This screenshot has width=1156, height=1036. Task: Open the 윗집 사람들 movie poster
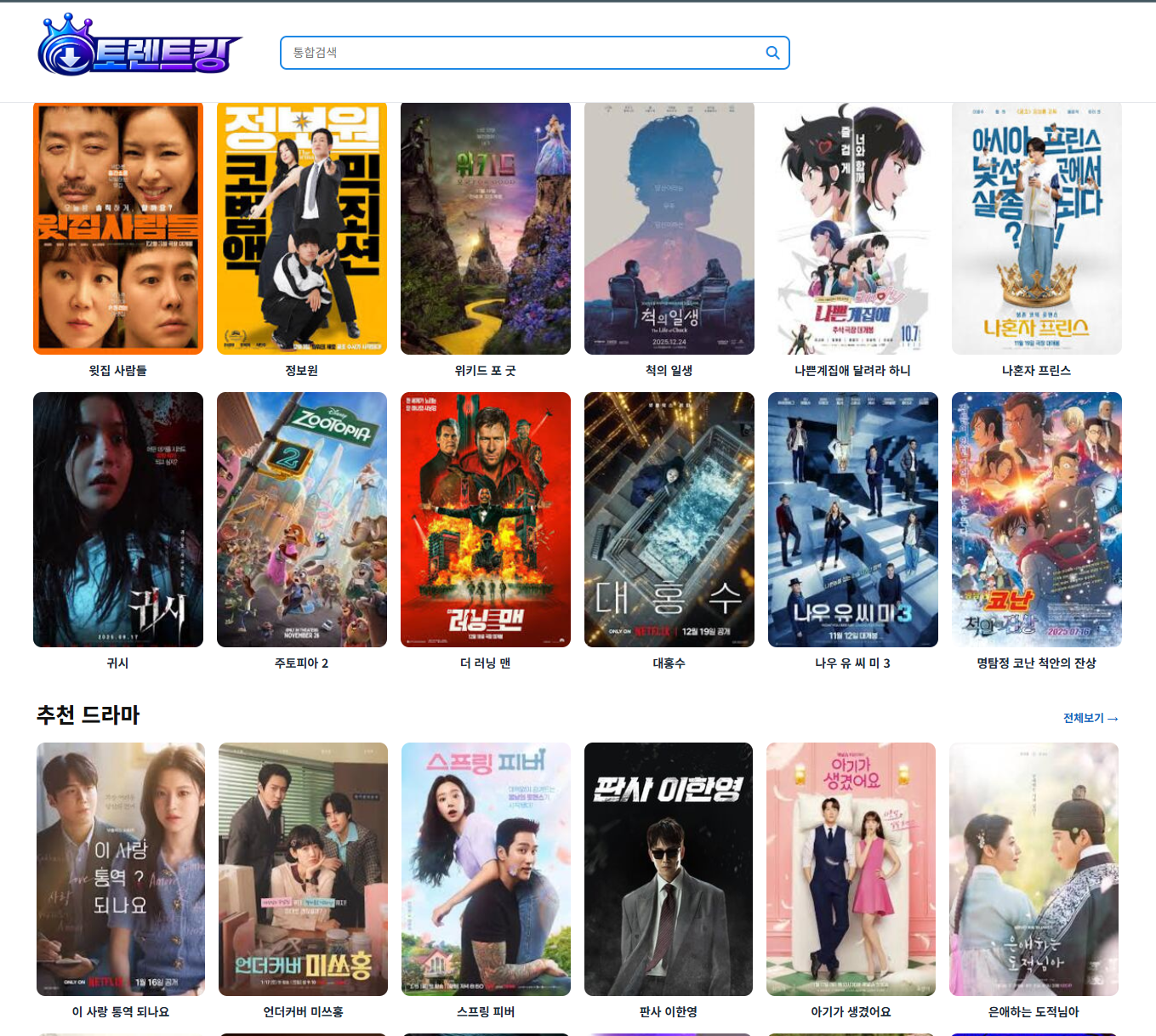[118, 228]
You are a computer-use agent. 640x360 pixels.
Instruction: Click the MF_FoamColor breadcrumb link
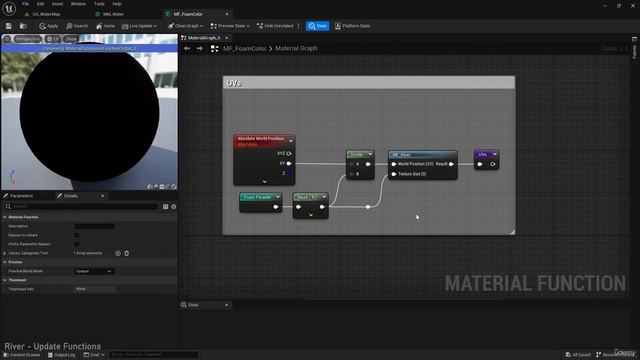pyautogui.click(x=244, y=49)
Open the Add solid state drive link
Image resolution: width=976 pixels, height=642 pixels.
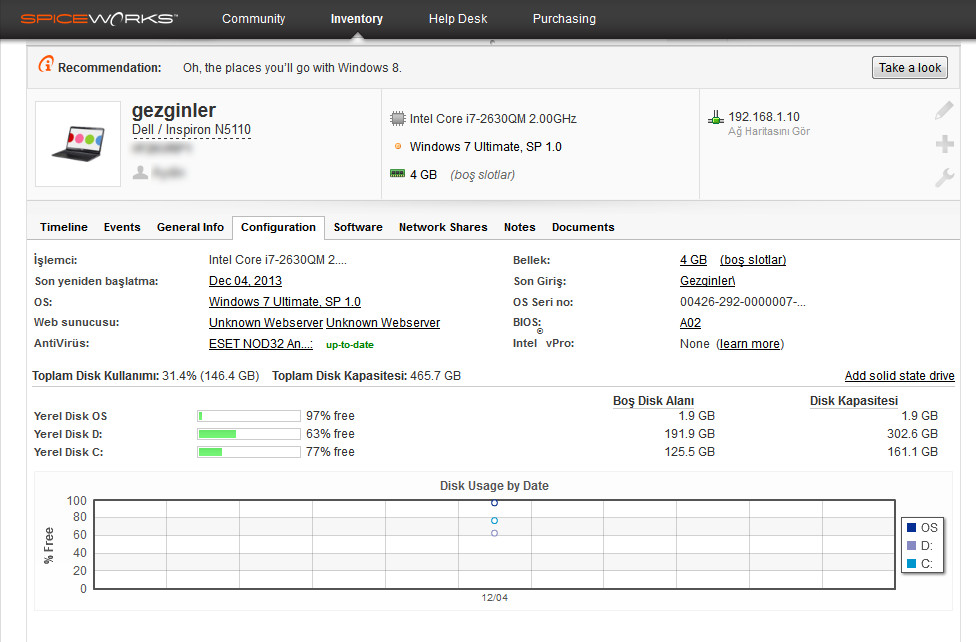pyautogui.click(x=899, y=375)
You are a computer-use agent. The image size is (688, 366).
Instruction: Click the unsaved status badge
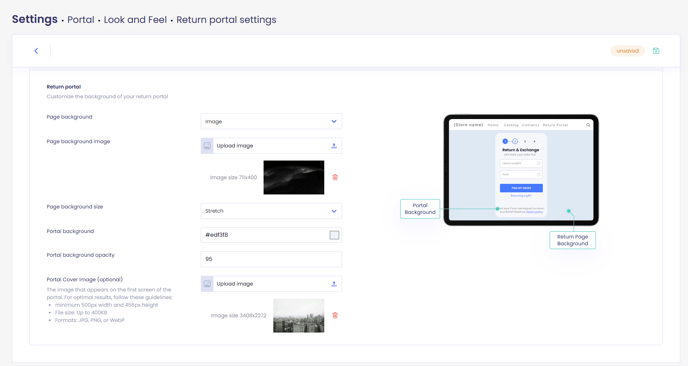click(x=627, y=51)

_ _ _ _ _

WRITTEN PROBLEM:
Turn the data above into a numbered list with one line per item, leaving out blank lines and the pictures.

REPLY TO THE EXERCISE:
1. This screenshot has width=1156, height=1036. Task: Open the 윗집 사람들 movie poster
2. [118, 228]
3. You are a computer-use agent. 640x360 pixels.
4. Instruction: Click the MF_FoamColor breadcrumb link
5. pyautogui.click(x=244, y=49)
6. Open the Add solid state drive link
7. Image resolution: width=976 pixels, height=642 pixels.
8. pyautogui.click(x=899, y=375)
9. You are a computer-use agent. The image size is (688, 366).
10. Instruction: Click the unsaved status badge
11. click(x=627, y=51)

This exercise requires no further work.